Evaluating spelling proficiency can provide valuable diagnostic information about phonemic awareness and language in general. Spelling ability provides insight into other types of knowledge necessary for written communication. Poor spelling may reveal weaknesses in one or more of the following linguistic components:
- Phonemic awareness—hearing the sounds that make up words
- Orthographic knowledge—knowing letters and letter combinations, such as blends
- Semantic knowledge—understanding word meaning (vocabulary)
- Morphological knowledge—understanding morphemes such as -ed for past tense, -s for plural
Poor spelling may also be a possible indicator of a hearing deficit or auditory processing disorder.
Writing, in general, is the most complex form of language. In many cases, a child's language difficulties are most pronounced in his or her writing. Deficiencies such as spelling errors, syntactic and semantic errors, morphologic errors, omissions of words or word endings, and general incongruities may be present. In general, assessment for all types of writing should focus on:
- Productivity: e.g., How many sentences are there? How many clauses? How many paragraphs?
- Complexity: e.g., How sophisticated is the vocabulary and sentence structure?
- Appropriateness e.g., for audience and topic: Is the audience taken into consideration?
- Cohesiveness: e.g., Is there a smooth flow with topic shifts indicated?
- Mechanics: e.g., Are punctuation and capitalization rules followed?
- Analytic aspects: e.g., Can the child edit his writing?
More specific analysis of writing takes different forms depending on the audience and the purpose of the writing. Other types of writing that may be further assessed in older students include: narrative writing, expository writing, and persuasive writing.
One's cultural-linguistic background must be taken into consideration during an assessment of literacy. Narrative conventions vary across cultures. Standards of reading and writing in American English are not necessarily the same, or even similar, in other languages. When English is not the primary language spoken in the home, problems may develop with language and therefore learning to read. Be sure to talk with the examiner about your child's home language and culture.
Behaviors that your child might exhibit at school that could be indicative of dyslexia include: being very quiet in the classroom to avoid being selected to read aloud, selecting books to read that have been read aloud to him, covering up difficulty of reading by excelling in other ways, sometimes being the "class clown", or acting up out of frustration.
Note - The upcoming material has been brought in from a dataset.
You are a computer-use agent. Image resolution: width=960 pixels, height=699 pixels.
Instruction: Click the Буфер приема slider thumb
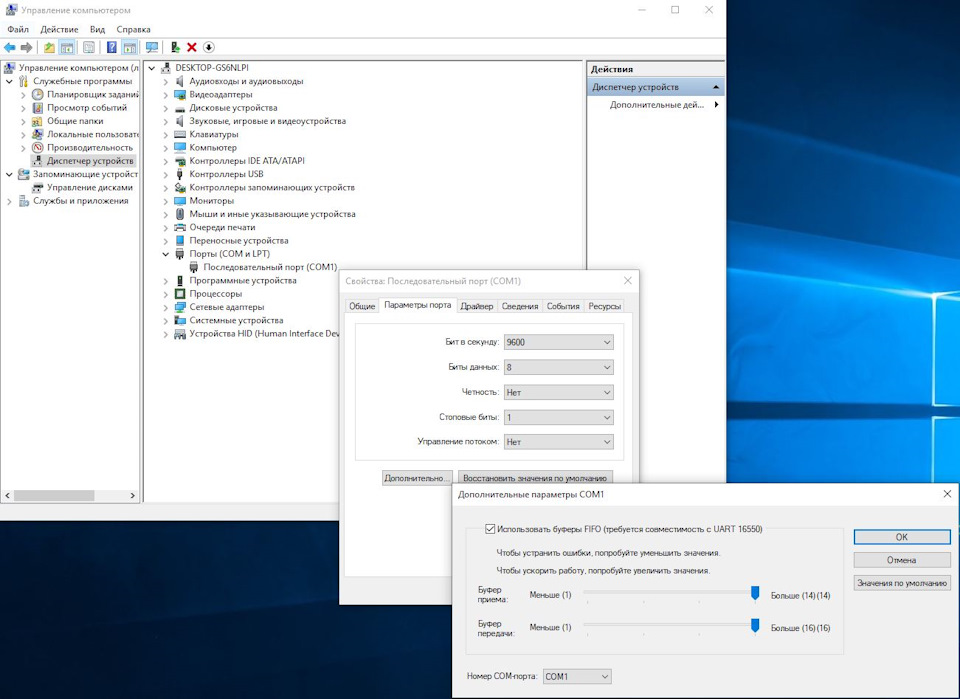pos(755,592)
In the case of the child who acts up, it is better to be thought of as bad than as stupid. Another sign is the need for you to do your child's homework or the fact that it takes forever for him to finish homework. Last, if your child is still not learning to read despite extra help in school, dyslexia could be the cause.
Making the diagnosis of dyslexia—the report
There are two primary methods for conveying clinical findings, recommendations, and conclusions: informational meetings and written reports. Both contexts should summarize the major findings of the assessments, identifying strengths and weaknesses. Clear conclusions should be drawn based on standardized information from the assessments in addition to all of the additional informal information gathered.
A written report should contain an overview of the presenting problem or initial status; a review of the medical, educational, and familial history; results of the assessments; interpretation of the results; recommendations; and a summary with prognosis. Although written reports vary across clinical settings, having all of the above mentioned information will assist your child's learning disabilities teacher or therapist in setting appropriate-level and systematic goals, as well as in measuring those goals as an individual makes progress.